[Opening Extract section]

Over the years the term pathos has acquired a fraught legacy to which we also gesture: the medical category of the pathological and its discursive offshoot, pathography, first-person accounts of disease, illness, and medical treatment. Disability communities now contest the very distinction between the normal and the pathological, and so, too, a new attention to health has joined, or even replaced, the focus on medicine. The health humanities, in particular, require us to acknowledge the various ways in which social injustices infuse our notions of illness, disability, treatment, and caregiving. We intend our use of patho to invoke not just the original meaning of the term but also its present contestation, which resists a narrow focus on pathology in order to plumb the experiences of vulnerability and pain that we share. W. J. T. Mitchell used the typographic convention of the slash, as in “image/text,” to emphasize the problematic gap, cleavage, or rupture in representation. From the earliest days of graphic medicine, the term medicine was equally the site of a debate rather than an institutional marker. The same problematizing perspective was evident when, in announcing its incorporation in 2018, the Graphic Medicine Collective stressed its commitment to challenging its key terms, graphic and medicine, by resisting associations that link the graphic line to the [porno] graphic image and refusing to limit illness to the individual body and healing to the zone of clinical medicine. In a similar vein, we in PathoGraphics—a 2016–21 international research project based at Freie Universität Berlin, Germany, and funded by the Einstein Foundation Berlin7—also intend the typographical interruption of case between our titular terms to mark the dual premises of our work.

[Closing Extract section]
[Opening Supplied material section]

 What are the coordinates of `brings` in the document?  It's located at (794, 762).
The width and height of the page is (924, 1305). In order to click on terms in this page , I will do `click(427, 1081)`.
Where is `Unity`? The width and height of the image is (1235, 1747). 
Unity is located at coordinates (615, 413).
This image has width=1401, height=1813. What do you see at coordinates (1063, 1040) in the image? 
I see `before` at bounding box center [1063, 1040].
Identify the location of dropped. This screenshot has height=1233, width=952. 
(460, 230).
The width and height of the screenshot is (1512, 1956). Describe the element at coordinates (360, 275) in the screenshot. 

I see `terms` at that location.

[Closing Supplied material section]

- The task
For each statement, say yes or no to whether it agrees with the extract on pathos and pathography, and quote the words of the extract that decide it.
1. Disability communities accept the distinction between the normal and the pathological.
2. The Graphic Medicine Collective announced its incorporation in 2018.
3. W. J. T. Mitchell used the slash to emphasize a seamless unity in representation.

- Exercise result
1. No: "Disability communities now contest the very distinction between the normal and the pathological"
2. Yes: "in announcing its incorporation in 2018, the Graphic Medicine Collective"
3. No: "to emphasize the problematic gap, cleavage, or rupture in representation"